--- START ---

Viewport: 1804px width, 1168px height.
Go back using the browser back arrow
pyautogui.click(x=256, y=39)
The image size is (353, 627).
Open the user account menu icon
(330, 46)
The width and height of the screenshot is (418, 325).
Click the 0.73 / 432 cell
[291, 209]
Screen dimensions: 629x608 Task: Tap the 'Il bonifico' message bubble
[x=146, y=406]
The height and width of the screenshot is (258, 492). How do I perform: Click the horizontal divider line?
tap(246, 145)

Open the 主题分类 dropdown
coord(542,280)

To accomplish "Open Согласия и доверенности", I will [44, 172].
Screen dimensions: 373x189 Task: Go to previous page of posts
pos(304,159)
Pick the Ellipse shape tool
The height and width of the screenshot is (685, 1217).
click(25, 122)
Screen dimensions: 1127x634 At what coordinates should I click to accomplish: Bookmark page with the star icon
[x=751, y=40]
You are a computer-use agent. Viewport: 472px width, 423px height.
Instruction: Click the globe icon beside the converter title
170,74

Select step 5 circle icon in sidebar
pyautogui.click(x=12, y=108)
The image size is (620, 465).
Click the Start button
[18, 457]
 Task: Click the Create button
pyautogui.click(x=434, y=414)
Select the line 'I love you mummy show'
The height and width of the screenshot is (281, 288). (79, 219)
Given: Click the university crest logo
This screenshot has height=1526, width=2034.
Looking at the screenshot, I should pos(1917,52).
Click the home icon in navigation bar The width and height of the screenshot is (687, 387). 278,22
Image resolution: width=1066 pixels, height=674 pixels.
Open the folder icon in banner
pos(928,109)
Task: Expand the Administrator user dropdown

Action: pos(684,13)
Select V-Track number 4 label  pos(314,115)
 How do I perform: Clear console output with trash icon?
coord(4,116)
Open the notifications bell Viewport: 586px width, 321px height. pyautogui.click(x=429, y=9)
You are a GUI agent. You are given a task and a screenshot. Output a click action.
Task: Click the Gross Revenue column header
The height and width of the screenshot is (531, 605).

--- END ---

* Stated problem:
Print every one of the rows above again, word for word, with nothing changed.

* Solution to this problem:
Viewport: 1804px width, 1168px height.
Go back using the browser back arrow
pyautogui.click(x=256, y=39)
The image size is (353, 627).
Open the user account menu icon
(330, 46)
The width and height of the screenshot is (418, 325).
Click the 0.73 / 432 cell
[291, 209]
Screen dimensions: 629x608 Task: Tap the 'Il bonifico' message bubble
[x=146, y=406]
The height and width of the screenshot is (258, 492). How do I perform: Click the horizontal divider line?
tap(246, 145)

Open the 主题分类 dropdown
coord(542,280)

To accomplish "Open Согласия и доверенности", I will [44, 172].
Screen dimensions: 373x189 Task: Go to previous page of posts
pos(304,159)
Pick the Ellipse shape tool
The height and width of the screenshot is (685, 1217).
click(25, 122)
Screen dimensions: 1127x634 At what coordinates should I click to accomplish: Bookmark page with the star icon
[x=751, y=40]
You are a computer-use agent. Viewport: 472px width, 423px height.
Instruction: Click the globe icon beside the converter title
170,74

Select step 5 circle icon in sidebar
pyautogui.click(x=12, y=108)
The image size is (620, 465).
Click the Start button
[18, 457]
 Task: Click the Create button
pyautogui.click(x=434, y=414)
Select the line 'I love you mummy show'
The height and width of the screenshot is (281, 288). (79, 219)
Given: Click the university crest logo
This screenshot has height=1526, width=2034.
Looking at the screenshot, I should pos(1917,52).
Click the home icon in navigation bar The width and height of the screenshot is (687, 387). 278,22
Image resolution: width=1066 pixels, height=674 pixels.
Open the folder icon in banner
pos(928,109)
Task: Expand the Administrator user dropdown

Action: pos(684,13)
Select V-Track number 4 label  pos(314,115)
 How do I perform: Clear console output with trash icon?
coord(4,116)
Open the notifications bell Viewport: 586px width, 321px height. pyautogui.click(x=429, y=9)
You are a GUI agent. You are given a task and a screenshot. Output a click action.
Task: Click the Gross Revenue column header
The height and width of the screenshot is (531, 605).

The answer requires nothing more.